"Wozu braucht eine Altenpflegerin physikalisches Wissen?"
migrazine.at: Am 5. Juli 2012 wurde im Parlament ein neues Gesetz beschlossen, das den externen Hauptschulabschluss einfacher und attraktiver machen soll. [1] Sie sind als Lehrerin bei maiz, dem Autonomen Zentrum von & für Migrantinnen, tätig und stehen dem Gesetz sehr kritisch gegenüber – warum?
Barbara Zach: Ich halte das Gesetz für eine bildungspolitische Katastrophe: Es verstärkt den strukturellen Rassismus im Schulsystem. Der Anteil von Migrant_innen an Haupt- und Sonderschulen ist bekanntlich sehr groß, an Gymnasien und Universitäten dafür niedrig. Eine Bildungspolitik, die das bekämpfen will, müsste alles dafür tun, um Migrant_innen in BHS und AHS (Berufsbildende und Allgemein bildende höhere Schulen) sowie Universitäten zu bringen – der neue Abschluss macht aber genau das Gegenteil: Er liegt unter dem Niveau des gegenwärtigen Hauptschulabschlusses und bereitet für Lehre und Beruf vor, nicht für einen weiterführenden Bildungsweg.
Wer ist die Zielgruppe für den externen Hauptschulabschluss?
Den externen Hauptschulabschluss machen Personen, die entweder in Österreich aus der Schule rausgefallen sind oder solche, die nicht in Österreich zur Schule gegangen sind und deren Zeugnisse nicht anerkannt werden. Nach den Plänen des Unterrichtsministeriums sollen pro Jahr 5.000 Personen diesen Abschluss machen.
Zur Zeit sind 66 Prozent der Teilnehmer_innen in den Vorbereitungskursen Migrant_innen. Die Zielgruppe ist sehr heterogen – es sind Migrant_innen der ersten, zweiten oder dritten Generation, mit vielen verschiedenen Erstsprachen, altersmäßig zwischen 16 und 35 Jahren. Auch gibt es unterschiedliche Schulerfahrungen – manche haben sehr schlechte, wie zum Beispiel die Dropouts, andere wiederum gar keine oder nur wenig Schulerfahrung.

▶ [Datenauszug]

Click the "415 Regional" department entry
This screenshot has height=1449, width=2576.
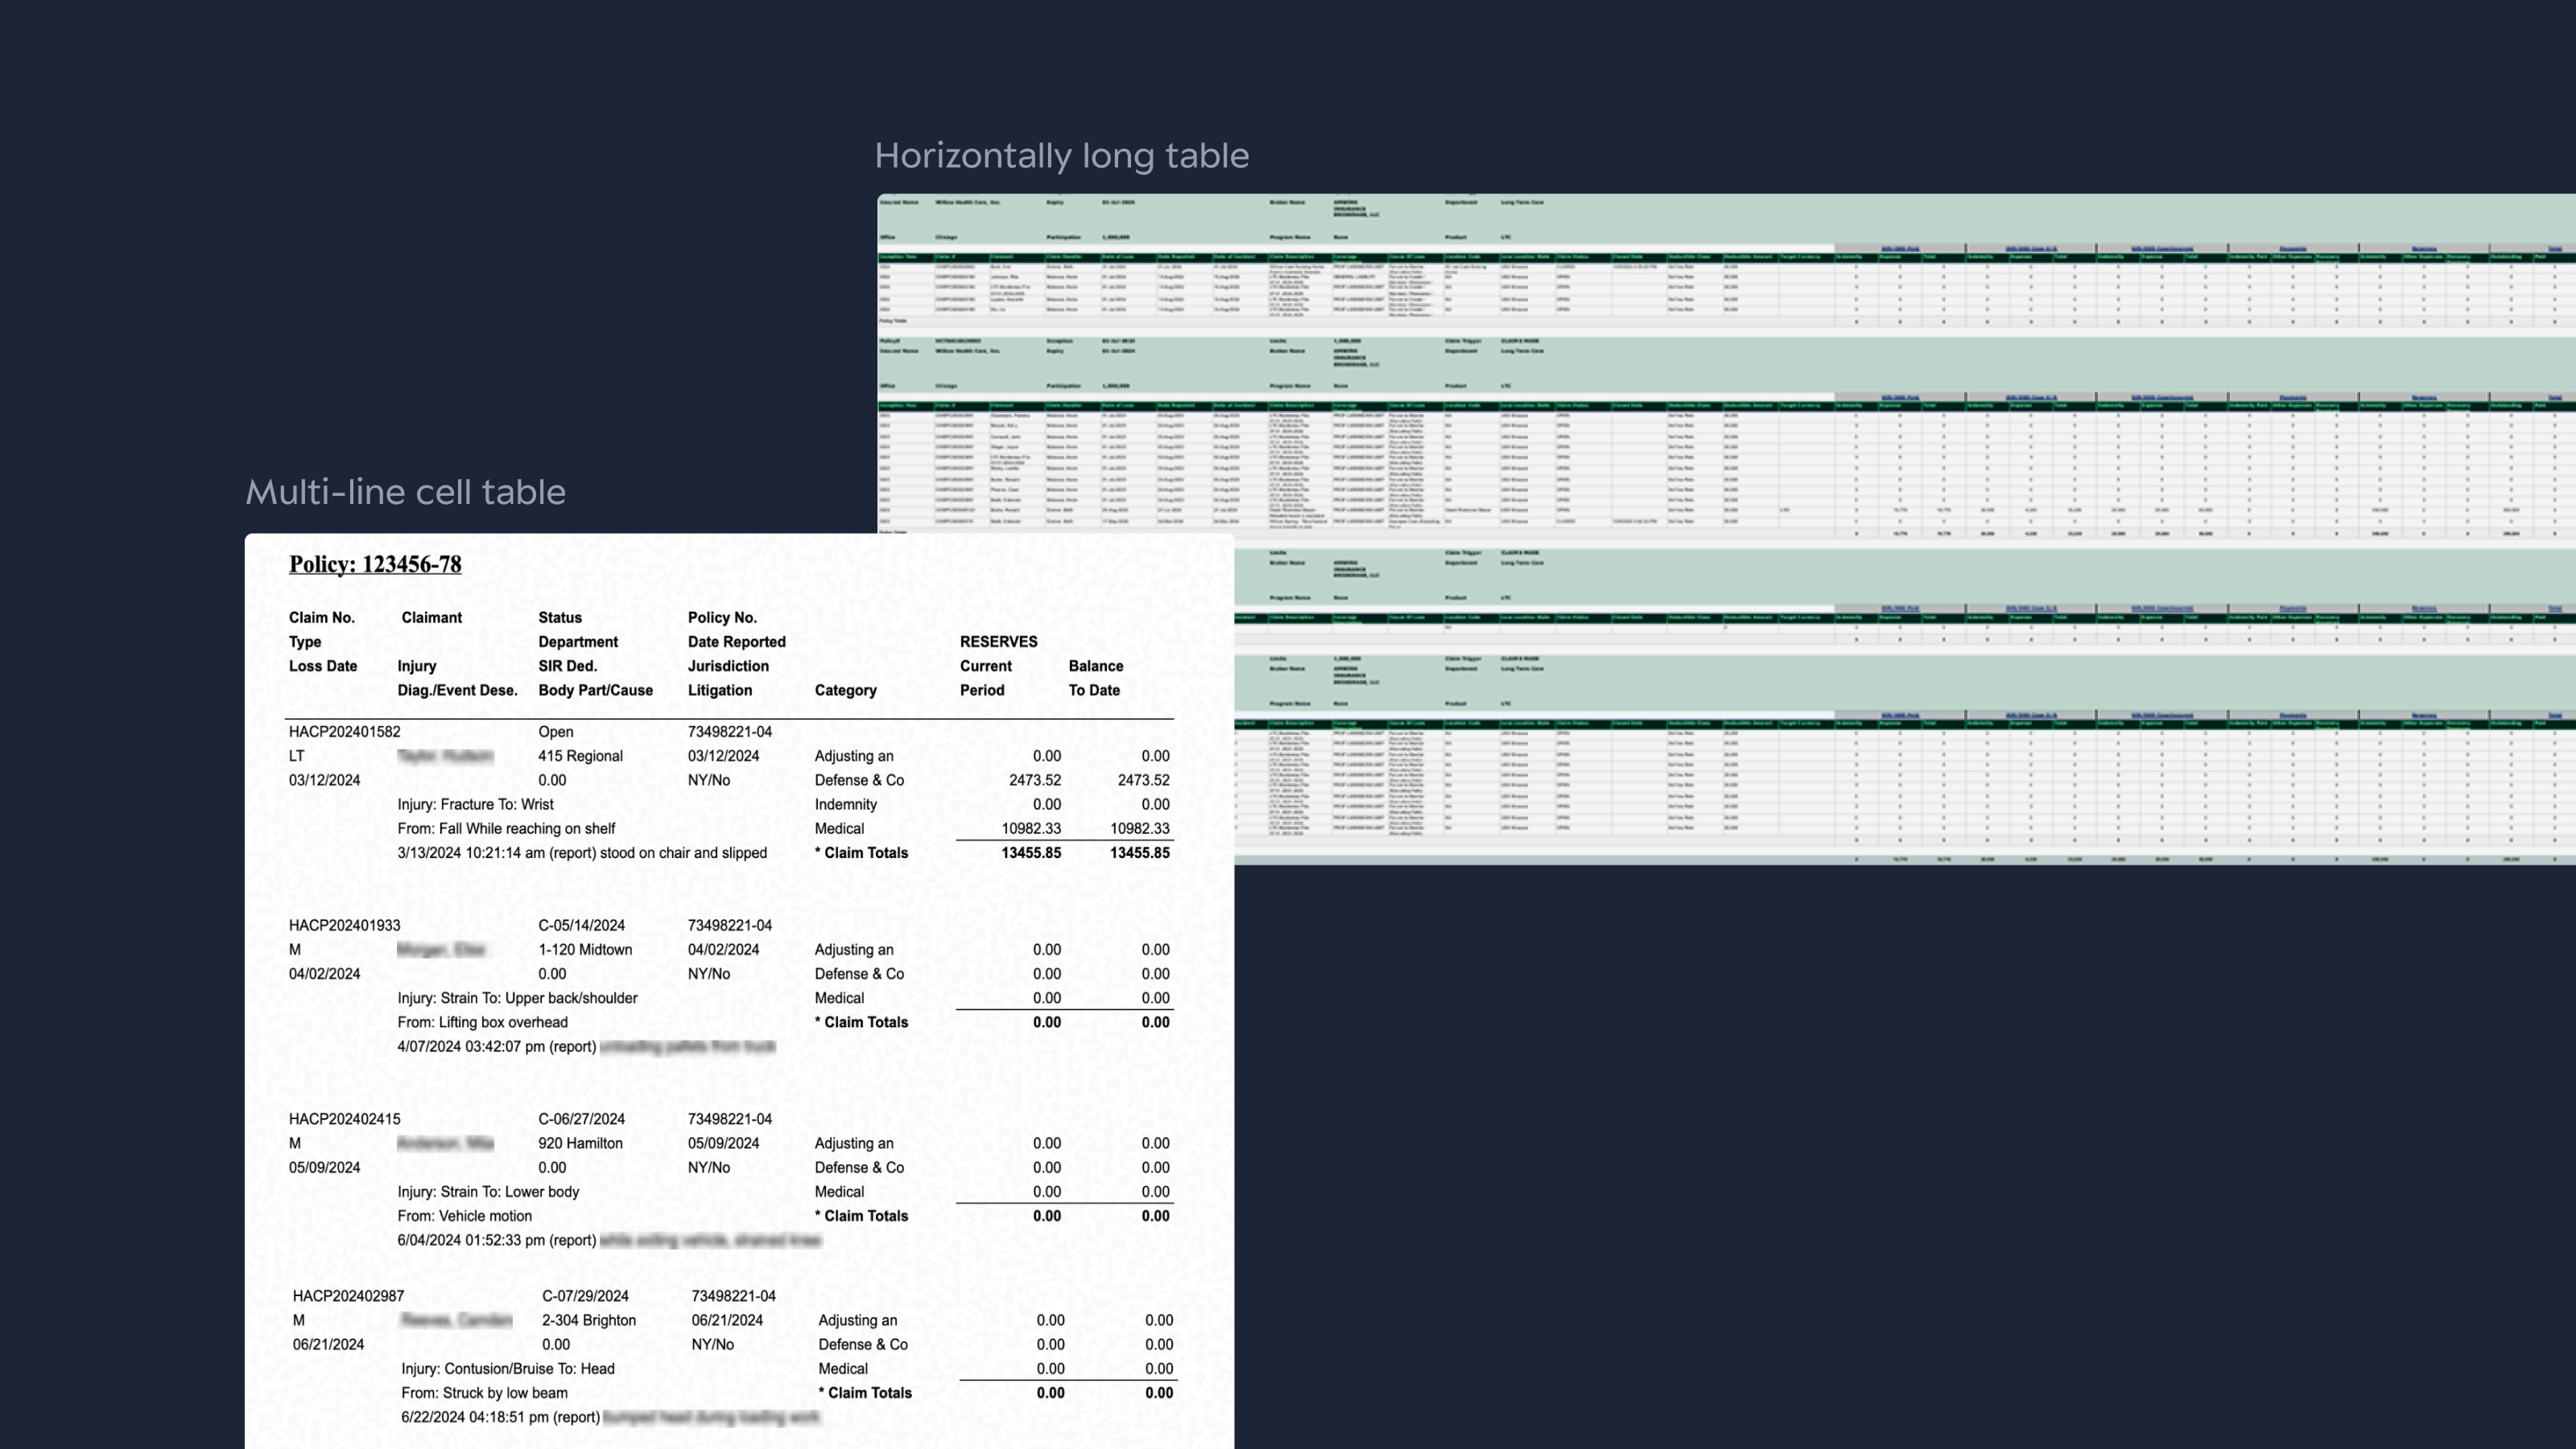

▶ [Aufgabenstellung] Führen Sie das Interview zum externen Hauptschulabschluss im Anschluss an dessen letzten Satz fort.

▶ [Ergebnis]
Manche Migrant_innen haben hingegen eine sehr gute Schulausbildung, auch Matura oder Studium, aber die werden nicht anerkannt. Für diese Menschen ist es eine Zeitverschwendung und eine Demütigung, einen Abschluss machen zu müssen, der weit unter dem liegt, was sie eh schon können. Noch dazu hat der Hauptschulabschluss nicht gerade den besten Ruf: Er bereitet nicht auf die Universität vor, sondern in der Regel auf die Lehre. Die wenigsten wechseln danach auf eine AHS oder BHS.
Wie hat denn der externe Hauptschulabschluss bisher ausgesehen?
Man kann sich entweder alleine auf die Prüfungen vorbereiten – das machen aber nur die wenigsten – oder man besucht einen Vorbereitungskurs, zum Beispiel bei maiz, in einer Volkshochschule, beim Berufsförderungsinstitut (bfi) usw. Der Unterrichtsstoff, der geprüft wird, ist derjenige der vierten Klasse Hauptschule. Die Unterrichtsmaterialien sind also für 15-Jährige geschrieben, und zwar für solche mit Deutsch als Erstsprache. Aus diesem Grund passen die Unterrichtsmaterialien und auch die Prüfungsform für Erwachsene nicht – so mussten sie zum Beispiel bei der Turnprüfung einen Purzelbaum schlagen. Im Fach Geschichte lernen sie fast nur europäische bzw. österreichische Geschichte.
Der externe Hauptschulabschluss war also nicht erwachsenengerecht und entsprach nicht den Anforderungen einer Migrationsgesellschaft. Deshalb haben sich vor fünf Jahren die Anbieter_innen dieser Vorbereitungskurse zusammengetan – initiiert vom Unterrichtsministerium –, um den Hauptschulabschluss neu zu regeln. Vor etwa einem Jahr hat sich dann im Ministerium leider eine andere Fraktion dieses Prozesses bemächtigt und nun ein Gesetz durchgebracht, das den ursprünglichen Intentionen absolut entgegenläuft. Denn auch der neue Abschluss ist weder erwachsenengerecht noch hat er die Tatsache im Blick, dass wir in einer Migrationsgesellschaft leben, in der es sehr viel Rassismus und Ausschlüsse gegenüber Migrant_innen im Schulsystem und auf dem Arbeitsmarkt gibt.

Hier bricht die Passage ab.